Des camps d’entraînement sont installés près de Khartoum. Des centaines de pick-up Land Cruiser sont importés et équipés de mitrailleuses.
Avec un effectif estimé entre 80 000 et 100 000 hommes et plus de 10 000 pick-up armés, les FSR sont devenues l’infanterie du Soudan.
Les Arabes du Darfour constituent l’épine dorsale des FSR. Ils semblent croire que c’est maintenant à leur tour de gouverner, surtout après le rôle central qu’ils ont joué en aidant l’armée à combattre les rebelles du Darfour dans les années 2000.
L’une des grandes forces des FAR réside dans le fait que nombre de leurs “bataillons” sont composés de membres d’une même famille ou d’un même groupe ethnique, et qu’ils se battent férocement pour se protéger les uns les autres.
En revanche, le ministre de la Défense a été contraint d’appeler à la mobilisation d’officiers et de soldats à la retraite pour repousser les FAR.
Son appel a été accueilli avec dérision par de nombreux Soudanais, qui y ont vu une nouvelle preuve des faiblesses de l’armée.
En réalité, l’armée soudanaise, plutôt que de mener ses propres guerres, s’est longtemps appuyée sur les milices.

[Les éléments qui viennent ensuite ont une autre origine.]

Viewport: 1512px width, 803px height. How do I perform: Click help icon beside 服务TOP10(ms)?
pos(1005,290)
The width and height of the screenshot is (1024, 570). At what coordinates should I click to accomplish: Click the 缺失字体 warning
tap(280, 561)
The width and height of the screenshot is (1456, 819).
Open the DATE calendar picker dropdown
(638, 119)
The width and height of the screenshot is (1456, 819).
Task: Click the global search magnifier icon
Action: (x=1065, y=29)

C’est ce qu’elle a fait pendant la guerre civile qui a duré des décennies et s’est terminée par l’indépendance du Soudan du Sud en 2011, et plus récemment au Darfour, où les milices arabes ont été accusées d’avoir commis un génocide.
Aujourd’hui, ces milices lourdement armées par le pouvoir sont revenues le hanter, plongeant le Soudan dans la crise.